05.08.2011
Elle était les ciseaux - elle qui s'était prise pour le fil
"Il y a des histoires que l'on ne raconte pas. Des histoires auxquelles on s'accroche. Rester debout, simple témoin, en les gardant pour soi, ce n'était pas de la lâcheté. Fixer le monstre en face et sentir son souffle sans faire demi-tour - on pouvait porter le monde ainsi."

1940-1941, trois américaines. Deux mènent leur petite vie tranquille à Cap Cod, elles écoutent la troisième à la radio. Frankie est journaliste, elle couvre le Blitz à Londres. Un jour, elles se rencontreront toutes trois...
"Si vous recevez cette lettre" de Sarah Blake (Calmann-Levy, 2011, 354 p., traduit de l'anglais (États-Unis) par Valérie Bourgeois (The Postmistress) n'est pas un grand roman. Bourré de facilités, il tire sur une seule et unique corde, la sensiblerie. Il se laisse pourtant lire gentiment, et remplit son office, en raison d'un seul et unique personnage : Frankie (Je me serais aisément passée des deux autres fantoches).
Miss Bard, elle, est touchante. Elle est vraie, on y croit, autant quand elle vacille sur la définition de son métier que dans son rôle de témoin.
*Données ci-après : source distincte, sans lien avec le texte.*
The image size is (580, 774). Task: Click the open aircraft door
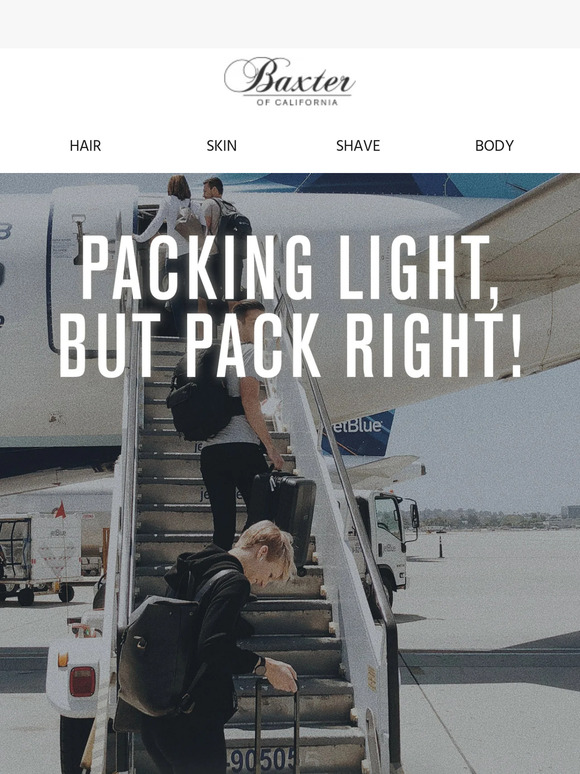coord(94,271)
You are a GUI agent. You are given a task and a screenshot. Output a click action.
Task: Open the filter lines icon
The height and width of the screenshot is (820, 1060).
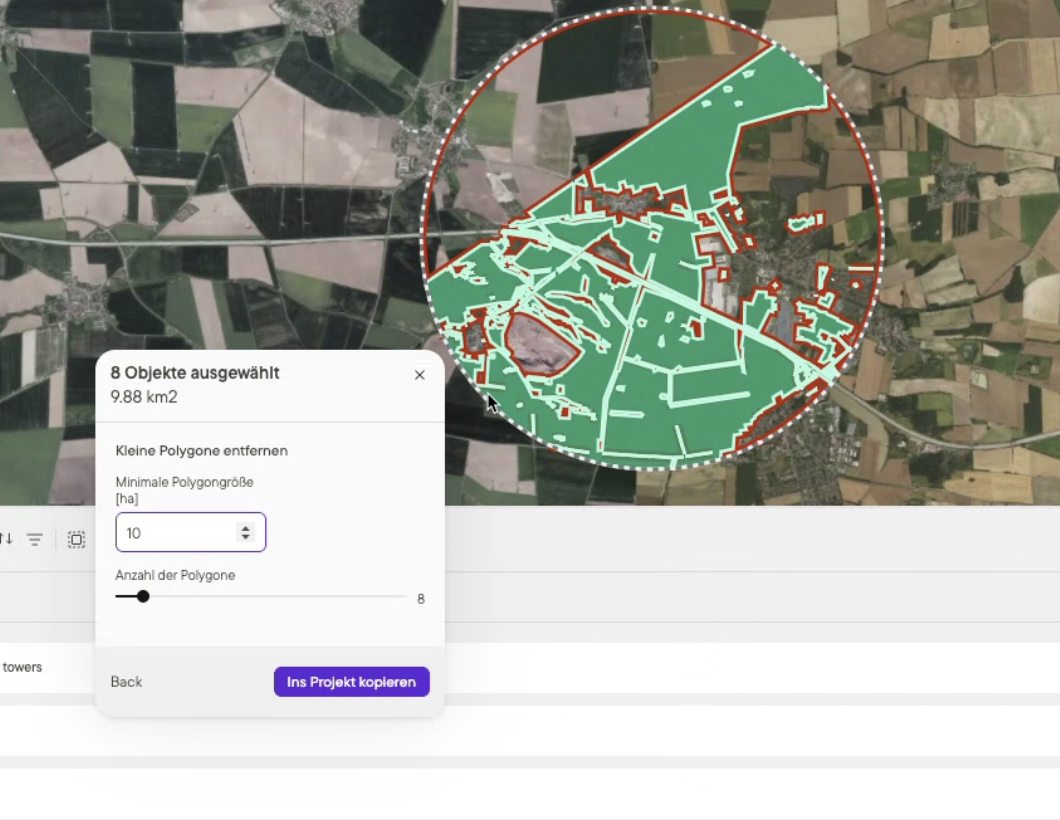click(35, 540)
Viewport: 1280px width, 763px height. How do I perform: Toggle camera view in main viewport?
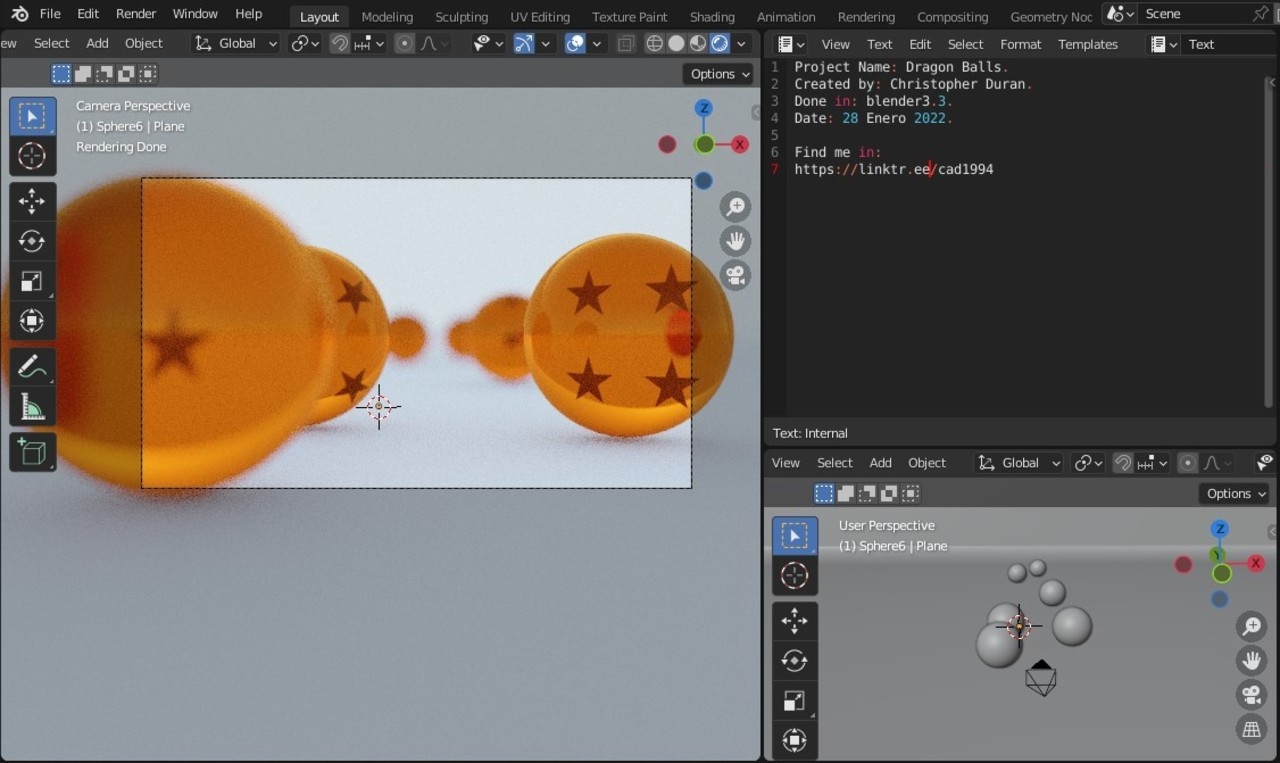(x=736, y=275)
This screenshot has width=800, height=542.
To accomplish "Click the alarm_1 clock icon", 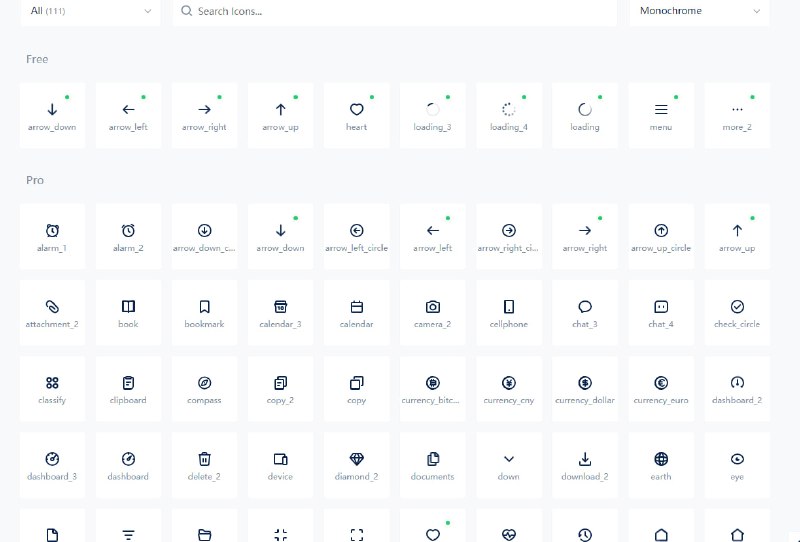I will coord(52,231).
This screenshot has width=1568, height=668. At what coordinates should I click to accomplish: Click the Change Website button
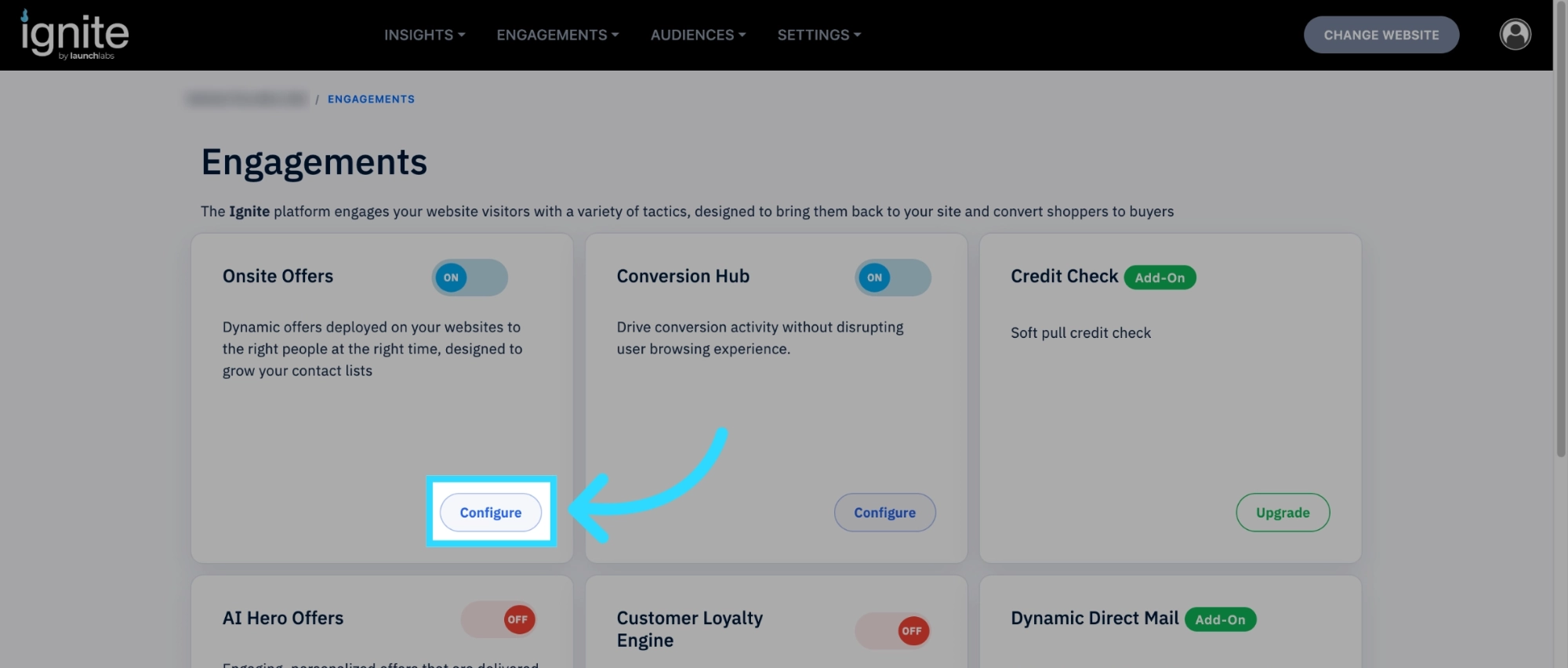click(x=1381, y=34)
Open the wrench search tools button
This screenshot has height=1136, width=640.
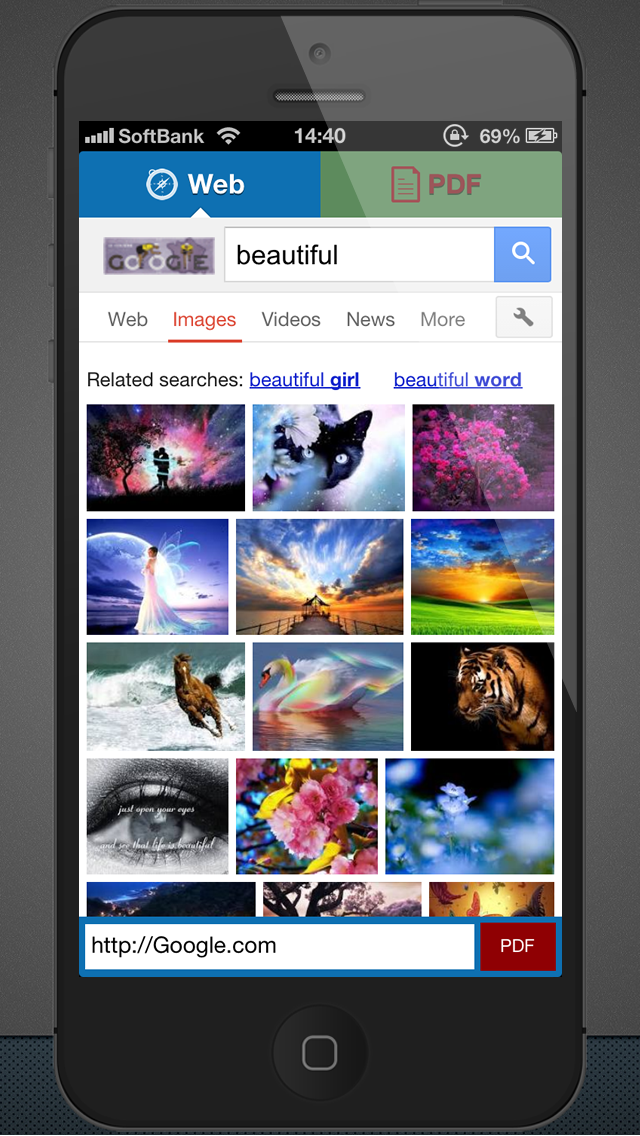point(524,317)
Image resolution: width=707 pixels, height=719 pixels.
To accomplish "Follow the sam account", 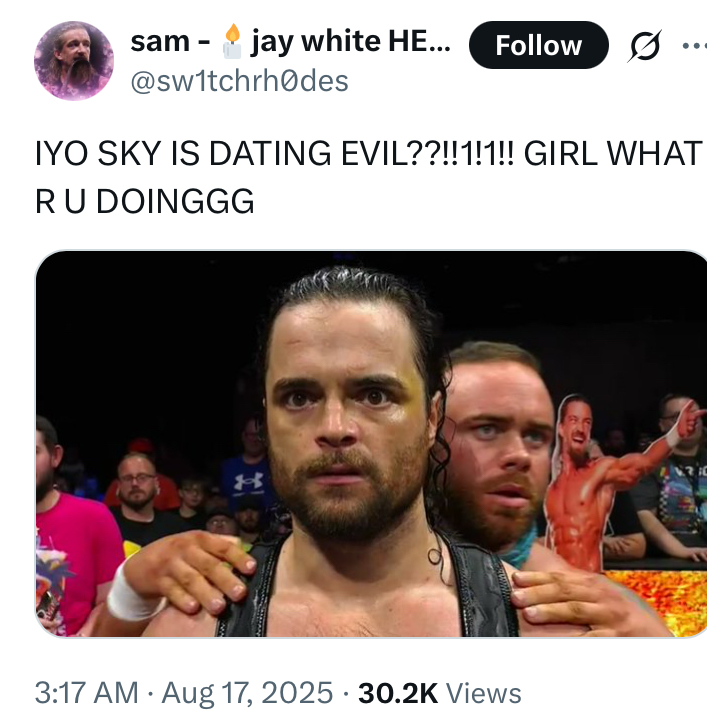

Quand elle prend la parole pour délivrer ses histoires à l'Amérique, on y est complètement, les yeux sur le poste de radio, on ne respire plus, on les a tous connus, ces gens insignifiants et magnifiques dont elle nous entretient.
"Le moyen le plus rapide de faire passer à quelqu'un le goût de l'omniscience, c'est la guerre."
Tu m'étonnes. Difficile après ça d'adhérer, même avec de la bonne volonté, aux amours naissantes de la receveuse des postes ou aux tourments existentiels de la femme du médecin. Pourtant la vie n'est pas ailleurs, et j'aurais aimé la sentir, la voir palpiter comme dans toutes les pages des alertes à Londres, absolument vibrantes, ou lors des enregistrements dans les trains.